Через несколько времени поступила на театр давно мне известная по старинному переводу и глубоко мною чтимая трагедия „Леар“ (то есть „Король Лир“) Шекспира, переведенная или переделанная Н. И. Гнедичем, тоже, кажется, из Дюсиса[46]; но, впрочем, не для меня и не по моей просьбе, а для Семеновой. Конечно, для нее тут была прекрасная роль Корделии, и Семенова играла ее чудо как хорошо; но главное в пиесе лицо – старик Леар, которого играл я. Во всем моем репертуаре не было ничего подобного этой роли. Хотя все превозносили меня похвалами, но я чувствую и признаюсь тебе, что играл эту роль слабо и неверно. Внутренний голос говорил мне, как надо играть Леара, и я на первой пробе репетировал согласно с внутренним моим чувством; но все на меня восстали и нашли, что это тривиально, что Леар будет смешон, и сам переводчик говорил то же; оно, конечно, казалось так, потому что язык пиесы и игра всех актеров были несколько напыщенны, неестественны, и простота моей игры слишком бы от них отличалась; но я знал через добрых людей, что Шекспир изуродован в этом переводе или в этой переделке, и сам читал описание, с какою простотой игрывал эту роль Гаррик[47]. Поспорив немного, я уступил, потому что сам был не уверен в успехе моей новой игры.[48]
Я придал лицу Леара везде царственную величавость и важность тона, позволив себе приблизиться к натуре только в сцене помешательства во время бури. Успех был огромный, неслыханный. После окончания пиесы и вызовов, сначала меня, а потом Семеновой и Яковлева (последнего бог знает за что вызвали, и роль-то Ленокса была пустая) – прибежали ко мне в уборную мои советчики. Обнимая меня и поздравляя с успехом, один из них, кн. Шаховской, сказал: „Ну, вот видишь, Яков Емельяныч! хорошо, что ты нас послушался!..“ – „Точно так, ваше сиятельство, – отвечал я с поклоном, – покорнейше вас благодарю…“, но на уме у меня было совсем другое.{3}
Наконец, явилась русская, то есть из русской истории, трагедия Озерова „Дмитрий Донской“.[49]
Я играл ничтожное лицо, князя Белозерского, а Яковлев – Дмитрия Донского. Эта роль была его триумф; она восстановила его несколько пошатнувшуюся славу, и восторг публики выходил из всяких пределов. Много способствовало блистательному успеху Яковлева то, что тогда были военные обстоятельства: все сердца и умы были настроены патриотически, и публика сделала применение Куликовской битвы к ожидаемой тогда битве наших войск с французами. Когда, благодаря за победу, Дмитрий Донской становится на колени и, простирая руки к небу, говорит:
Но первый сердца долг к тебе, царю царей!

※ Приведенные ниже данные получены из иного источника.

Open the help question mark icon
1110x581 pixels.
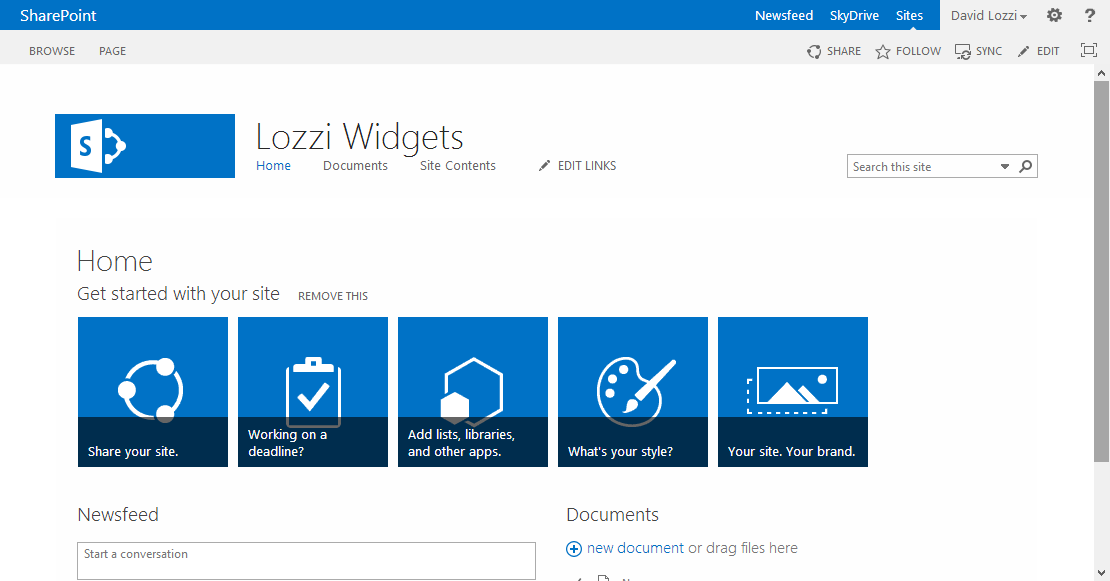[1090, 15]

Все царства держатся десницею твоей.
Прославь, и возвеличь, и вознеси Россию!
Сотри ее врагов коварну, горду выю,
Чтоб с трепетом сказать иноплеменник мог:
Языки, ведайте – велик российский бог! —
такой энтузиазм овладел всеми, что нет слов описать его. Я думал, что стены театра развалятся от хлопанья, стука и крика. Многие зрители обнимались, как опьянелые, от восторга. Сделалось до тех пор неслыханное дело: закричали фора в трагедии. Актеры не знали, что делать. Наконец, из первых рядов кресел начали кричать: „Повторить молитву!“ – и Яковлев вышел на авансцену, стал на колени и повторил молитву. Восторг был такой же, и надобно правду сказать, что величественная фигура Яковлева в древней воинской одежде, его обнаженная от шлема голова, прекрасные черты лица, чудесные глаза, устремленные к небу, его голос, громозвучный и гармонический, сильное чувство, с каким произносил он эти превосходные стихи – были точно увлекательны!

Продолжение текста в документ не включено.